Le paradigme dominant du cycle international de financement doit également être repensé. Les propositions annuelles avec des rapports trimestriels peuvent fonctionner dans un environnement favorable, mais lorsque ce n’est pas le cas, ils créent plus de problèmes qu’ils n’en résolvent. Il est temps d'aller vers l’idée d’ « l'investissement social», en particulier pour les organisations de la société civile qui sont les plus menacées. Cela peut leur permettre de survivre à ces menaces et leur donner une assise financière habilitante. Ce n'est pas une idée nouvelle : elle prévalait des deux côtés au cours de la guerre froide. Considérer la guerre déclarée contre la société civile comme une nouvelle guerre froide va peut-être devenir nécessaire.
Et nous devons mieux travailler pour éduquer les gens sur l’ampleur et la profondeur de la société civile. Elle ne se résume pas seulement aux grandes ONG internationales. La société civile est également constituée d’organisations populaires de base, de sociétés de préservation locales, d’associations de défense des droits de l’homme, et, au delà, de tout groupe de personnes se réunissant afin de travailler pour le bien commun, améliorer leur communauté ou responsabiliser leurs dirigeants.
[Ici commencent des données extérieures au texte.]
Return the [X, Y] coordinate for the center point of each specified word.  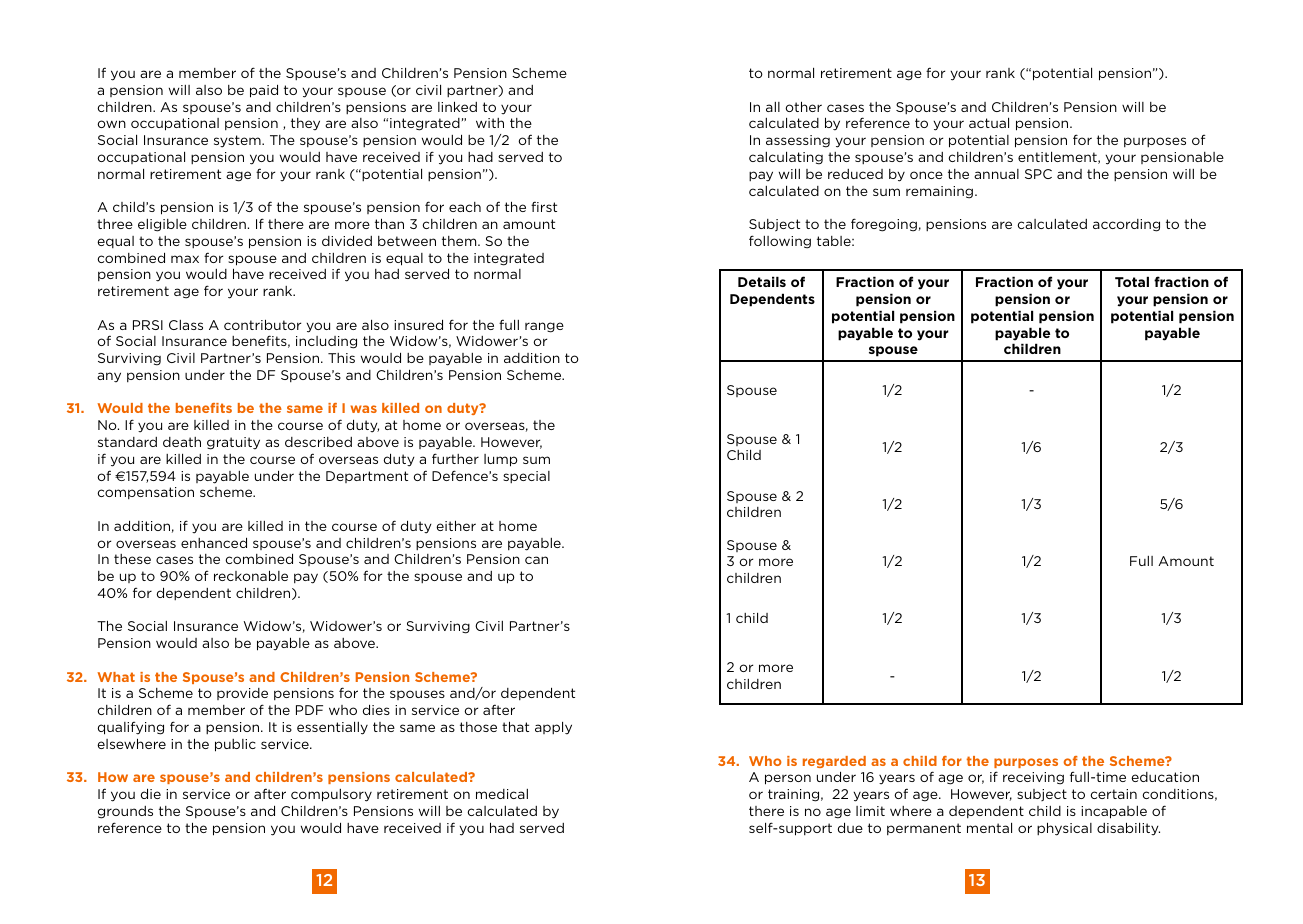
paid [264, 91]
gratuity [233, 443]
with [490, 123]
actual [989, 122]
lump [501, 460]
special [526, 477]
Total [1132, 281]
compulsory [331, 795]
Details [762, 281]
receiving [1033, 778]
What [116, 677]
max [185, 259]
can [536, 560]
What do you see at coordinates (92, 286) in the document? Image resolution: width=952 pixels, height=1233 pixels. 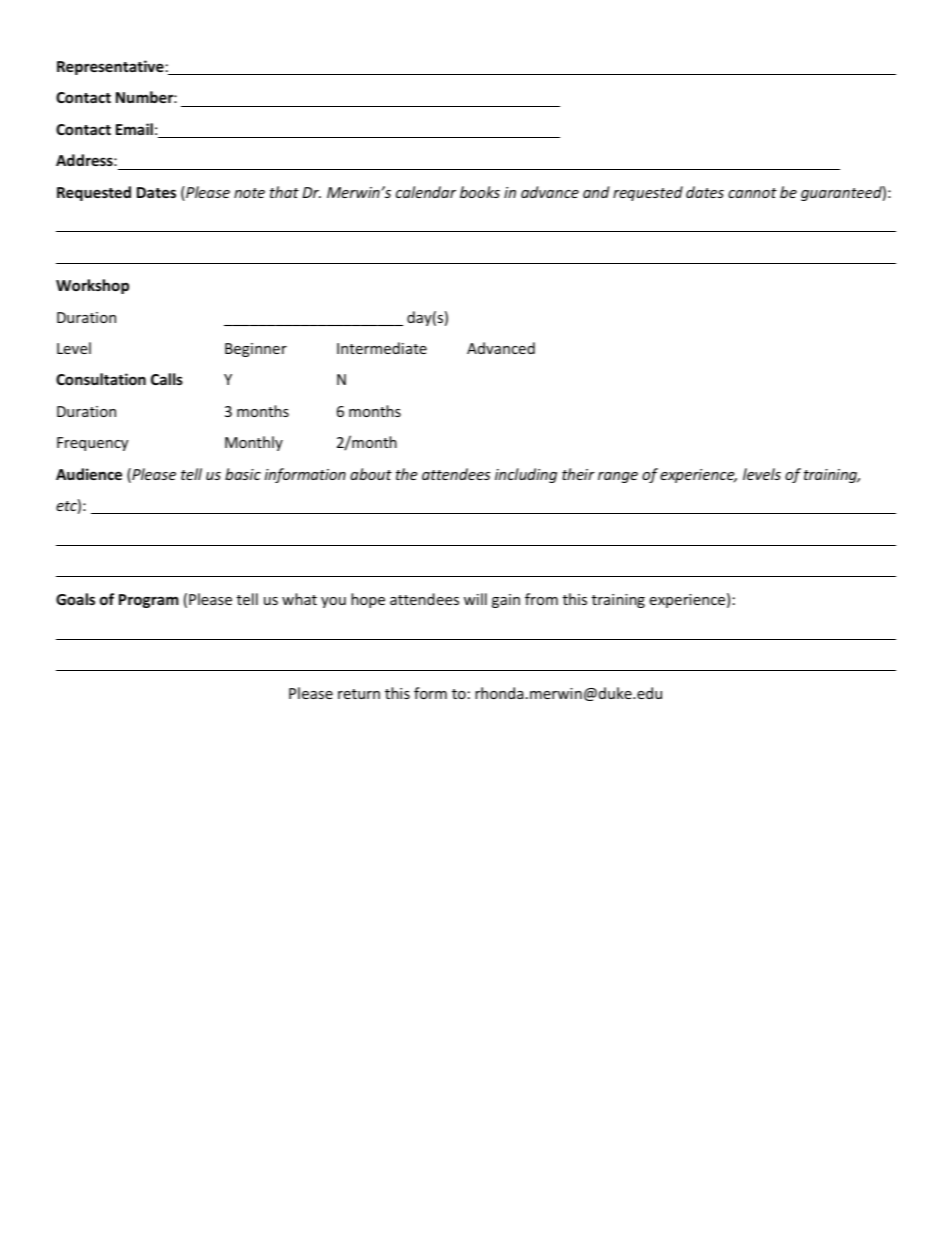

Et il est temps que ces groupes travaillent en étroite collaboration et coordonnent leurs fonctions de façon à créer des synergies pour que, par exemple, les prestataires de soins dans le domaine de la santé travaillent de près avec des groupes de responsabilisation pour éviter une approche réductrice de « charité » et passer à une approche inspirée par les droits de l’homme.
La société civile est peut-être le meilleur moyen que nous avons pour garantir le pluralisme, l'ouverture d’esprit, la tolérance, la participation civique et la démocratie. Il ne s'agit pas uniquement d'une seule voix mais d’une chorale. Si jamais le gouvernement réduit cette chorale au silence, il aura supprimé l’autonomie de son peuple. Et défendre ce droit ne sera jamais une trahison.